— begin Extracted information —
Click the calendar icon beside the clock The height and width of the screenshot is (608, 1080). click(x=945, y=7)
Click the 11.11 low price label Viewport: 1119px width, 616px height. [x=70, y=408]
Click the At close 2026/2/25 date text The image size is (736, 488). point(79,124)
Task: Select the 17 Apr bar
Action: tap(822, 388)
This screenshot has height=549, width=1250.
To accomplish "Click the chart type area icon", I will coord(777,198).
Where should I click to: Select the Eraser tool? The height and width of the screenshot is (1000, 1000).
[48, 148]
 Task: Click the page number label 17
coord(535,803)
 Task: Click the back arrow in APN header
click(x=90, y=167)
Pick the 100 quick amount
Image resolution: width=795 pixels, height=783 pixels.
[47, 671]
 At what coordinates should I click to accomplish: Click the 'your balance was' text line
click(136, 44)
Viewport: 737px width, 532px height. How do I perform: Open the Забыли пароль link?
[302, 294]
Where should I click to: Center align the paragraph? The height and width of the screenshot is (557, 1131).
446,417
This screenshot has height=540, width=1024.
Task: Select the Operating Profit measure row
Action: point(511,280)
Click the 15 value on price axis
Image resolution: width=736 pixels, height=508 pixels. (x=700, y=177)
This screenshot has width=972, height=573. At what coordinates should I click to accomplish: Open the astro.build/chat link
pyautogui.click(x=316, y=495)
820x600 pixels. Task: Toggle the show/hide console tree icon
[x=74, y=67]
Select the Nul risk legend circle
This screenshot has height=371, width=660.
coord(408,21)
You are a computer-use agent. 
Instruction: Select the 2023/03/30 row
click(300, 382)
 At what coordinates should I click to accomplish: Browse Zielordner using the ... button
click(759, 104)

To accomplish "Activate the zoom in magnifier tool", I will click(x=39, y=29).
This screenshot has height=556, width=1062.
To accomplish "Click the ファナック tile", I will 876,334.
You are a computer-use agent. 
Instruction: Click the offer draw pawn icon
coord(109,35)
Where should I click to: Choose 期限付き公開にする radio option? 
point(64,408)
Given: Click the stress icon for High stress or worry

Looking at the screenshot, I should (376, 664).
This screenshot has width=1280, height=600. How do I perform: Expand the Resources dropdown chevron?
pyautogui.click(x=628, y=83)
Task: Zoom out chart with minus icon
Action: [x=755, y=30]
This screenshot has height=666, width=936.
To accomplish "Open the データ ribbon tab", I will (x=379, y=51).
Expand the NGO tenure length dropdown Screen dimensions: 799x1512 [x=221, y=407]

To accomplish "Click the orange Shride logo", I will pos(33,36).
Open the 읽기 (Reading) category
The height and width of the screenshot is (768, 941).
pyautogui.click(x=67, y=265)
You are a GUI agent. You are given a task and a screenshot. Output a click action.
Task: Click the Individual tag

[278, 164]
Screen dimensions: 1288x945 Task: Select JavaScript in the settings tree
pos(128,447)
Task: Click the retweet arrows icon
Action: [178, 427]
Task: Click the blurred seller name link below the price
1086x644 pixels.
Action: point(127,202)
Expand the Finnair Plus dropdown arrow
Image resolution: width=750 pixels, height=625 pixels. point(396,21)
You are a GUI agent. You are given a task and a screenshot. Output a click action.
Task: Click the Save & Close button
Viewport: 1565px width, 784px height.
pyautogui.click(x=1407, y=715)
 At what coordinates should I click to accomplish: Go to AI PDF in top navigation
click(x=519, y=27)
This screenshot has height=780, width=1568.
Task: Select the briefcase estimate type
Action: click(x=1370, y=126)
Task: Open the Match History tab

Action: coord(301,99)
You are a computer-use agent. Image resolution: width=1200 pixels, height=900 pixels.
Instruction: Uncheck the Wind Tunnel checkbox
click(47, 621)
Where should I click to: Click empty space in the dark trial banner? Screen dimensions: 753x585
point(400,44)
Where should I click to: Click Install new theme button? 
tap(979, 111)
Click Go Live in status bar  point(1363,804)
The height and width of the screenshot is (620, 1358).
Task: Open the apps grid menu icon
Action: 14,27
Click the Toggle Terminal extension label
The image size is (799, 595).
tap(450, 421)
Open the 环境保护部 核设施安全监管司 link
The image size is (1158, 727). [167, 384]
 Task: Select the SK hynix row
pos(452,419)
— end Extracted information —
**Your goal**
Write out all of the material above line for line, with no changes.

**Solution to this task**
Click the calendar icon beside the clock The height and width of the screenshot is (608, 1080). click(x=945, y=7)
Click the 11.11 low price label Viewport: 1119px width, 616px height. [x=70, y=408]
Click the At close 2026/2/25 date text The image size is (736, 488). point(79,124)
Task: Select the 17 Apr bar
Action: tap(822, 388)
This screenshot has height=549, width=1250.
To accomplish "Click the chart type area icon", I will coord(777,198).
Where should I click to: Select the Eraser tool? The height and width of the screenshot is (1000, 1000).
[48, 148]
 Task: Click the page number label 17
coord(535,803)
 Task: Click the back arrow in APN header
click(x=90, y=167)
Pick the 100 quick amount
Image resolution: width=795 pixels, height=783 pixels.
[47, 671]
 At what coordinates should I click to accomplish: Click the 'your balance was' text line
click(136, 44)
Viewport: 737px width, 532px height. How do I perform: Open the Забыли пароль link?
[302, 294]
Where should I click to: Center align the paragraph? The height and width of the screenshot is (557, 1131).
446,417
This screenshot has height=540, width=1024.
Task: Select the Operating Profit measure row
Action: point(511,280)
Click the 15 value on price axis
Image resolution: width=736 pixels, height=508 pixels. (x=700, y=177)
This screenshot has width=972, height=573. At what coordinates should I click to accomplish: Open the astro.build/chat link
pyautogui.click(x=316, y=495)
820x600 pixels. Task: Toggle the show/hide console tree icon
[x=74, y=67]
Select the Nul risk legend circle
This screenshot has height=371, width=660.
coord(408,21)
You are a computer-use agent. 
Instruction: Select the 2023/03/30 row
click(300, 382)
 At what coordinates should I click to accomplish: Browse Zielordner using the ... button
click(759, 104)

To accomplish "Activate the zoom in magnifier tool", I will click(x=39, y=29).
This screenshot has height=556, width=1062.
To accomplish "Click the ファナック tile", I will 876,334.
You are a computer-use agent. 
Instruction: Click the offer draw pawn icon
coord(109,35)
Where should I click to: Choose 期限付き公開にする radio option? 
point(64,408)
Given: Click the stress icon for High stress or worry

Looking at the screenshot, I should (376, 664).
This screenshot has width=1280, height=600. How do I perform: Expand the Resources dropdown chevron?
pyautogui.click(x=628, y=83)
Task: Zoom out chart with minus icon
Action: [x=755, y=30]
This screenshot has height=666, width=936.
To accomplish "Open the データ ribbon tab", I will (x=379, y=51).
Expand the NGO tenure length dropdown Screen dimensions: 799x1512 [x=221, y=407]

To accomplish "Click the orange Shride logo", I will pos(33,36).
Open the 읽기 (Reading) category
The height and width of the screenshot is (768, 941).
pyautogui.click(x=67, y=265)
You are a GUI agent. You are given a task and a screenshot. Output a click action.
Task: Click the Individual tag

[278, 164]
Screen dimensions: 1288x945 Task: Select JavaScript in the settings tree
pos(128,447)
Task: Click the retweet arrows icon
Action: [178, 427]
Task: Click the blurred seller name link below the price
1086x644 pixels.
Action: point(127,202)
Expand the Finnair Plus dropdown arrow
Image resolution: width=750 pixels, height=625 pixels. point(396,21)
You are a GUI agent. You are given a task and a screenshot. Output a click action.
Task: Click the Save & Close button
Viewport: 1565px width, 784px height.
pyautogui.click(x=1407, y=715)
 At what coordinates should I click to accomplish: Go to AI PDF in top navigation
click(x=519, y=27)
This screenshot has height=780, width=1568.
Task: Select the briefcase estimate type
Action: click(x=1370, y=126)
Task: Open the Match History tab

Action: coord(301,99)
You are a computer-use agent. Image resolution: width=1200 pixels, height=900 pixels.
Instruction: Uncheck the Wind Tunnel checkbox
click(47, 621)
Where should I click to: Click empty space in the dark trial banner? Screen dimensions: 753x585
point(400,44)
Where should I click to: Click Install new theme button? 
tap(979, 111)
Click Go Live in status bar  point(1363,804)
The height and width of the screenshot is (620, 1358).
Task: Open the apps grid menu icon
Action: 14,27
Click the Toggle Terminal extension label
The image size is (799, 595).
tap(450, 421)
Open the 环境保护部 核设施安全监管司 link
The image size is (1158, 727). [167, 384]
 Task: Select the SK hynix row
pos(452,419)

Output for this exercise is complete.